> [YOUR ASSIGNMENT]:
The entries are to be output in full, word for word.
[EXTRACTED MATERIAL]
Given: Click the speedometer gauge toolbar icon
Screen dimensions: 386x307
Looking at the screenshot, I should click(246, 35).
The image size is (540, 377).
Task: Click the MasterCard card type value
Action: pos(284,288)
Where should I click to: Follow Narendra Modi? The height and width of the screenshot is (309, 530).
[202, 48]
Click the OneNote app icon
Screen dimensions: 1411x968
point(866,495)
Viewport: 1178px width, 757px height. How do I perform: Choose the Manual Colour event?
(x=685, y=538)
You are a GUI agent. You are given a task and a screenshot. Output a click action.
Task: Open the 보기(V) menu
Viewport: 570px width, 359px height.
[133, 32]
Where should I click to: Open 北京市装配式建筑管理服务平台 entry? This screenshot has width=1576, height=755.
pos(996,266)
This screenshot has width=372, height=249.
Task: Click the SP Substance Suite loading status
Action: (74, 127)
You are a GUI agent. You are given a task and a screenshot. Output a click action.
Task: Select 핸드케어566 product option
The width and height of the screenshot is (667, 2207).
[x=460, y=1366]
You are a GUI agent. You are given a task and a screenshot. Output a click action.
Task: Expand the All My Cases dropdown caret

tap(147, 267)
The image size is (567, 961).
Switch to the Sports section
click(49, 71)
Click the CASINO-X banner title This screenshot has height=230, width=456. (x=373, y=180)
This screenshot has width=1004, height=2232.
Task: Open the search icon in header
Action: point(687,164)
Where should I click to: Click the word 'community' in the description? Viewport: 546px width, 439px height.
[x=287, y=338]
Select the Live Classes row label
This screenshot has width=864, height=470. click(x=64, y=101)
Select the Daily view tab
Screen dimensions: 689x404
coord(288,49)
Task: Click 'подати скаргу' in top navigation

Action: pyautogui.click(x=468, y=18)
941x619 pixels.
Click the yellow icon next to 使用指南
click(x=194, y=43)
[/EXTRACTED MATERIAL]
> [RESULT OF THE TASK]:
Given: Click the speedometer gauge toolbar icon
Screen dimensions: 386x307
Looking at the screenshot, I should click(246, 35).
The image size is (540, 377).
Task: Click the MasterCard card type value
Action: pos(284,288)
Where should I click to: Follow Narendra Modi? The height and width of the screenshot is (309, 530).
[202, 48]
Click the OneNote app icon
Screen dimensions: 1411x968
point(866,495)
Viewport: 1178px width, 757px height. How do I perform: Choose the Manual Colour event?
(x=685, y=538)
You are a GUI agent. You are given a task and a screenshot. Output a click action.
Task: Open the 보기(V) menu
Viewport: 570px width, 359px height.
[133, 32]
Where should I click to: Open 北京市装配式建筑管理服务平台 entry? This screenshot has width=1576, height=755.
pos(996,266)
This screenshot has width=372, height=249.
Task: Click the SP Substance Suite loading status
Action: (74, 127)
You are a GUI agent. You are given a task and a screenshot. Output a click action.
Task: Select 핸드케어566 product option
The width and height of the screenshot is (667, 2207).
[x=460, y=1366]
You are a GUI agent. You are given a task and a screenshot. Output a click action.
Task: Expand the All My Cases dropdown caret

tap(147, 267)
The image size is (567, 961).
Switch to the Sports section
click(49, 71)
Click the CASINO-X banner title This screenshot has height=230, width=456. (x=373, y=180)
This screenshot has width=1004, height=2232.
Task: Open the search icon in header
Action: point(687,164)
Where should I click to: Click the word 'community' in the description? Viewport: 546px width, 439px height.
[x=287, y=338]
Select the Live Classes row label
This screenshot has width=864, height=470. click(x=64, y=101)
Select the Daily view tab
Screen dimensions: 689x404
coord(288,49)
Task: Click 'подати скаргу' in top navigation

Action: pyautogui.click(x=468, y=18)
941x619 pixels.
Click the yellow icon next to 使用指南
click(x=194, y=43)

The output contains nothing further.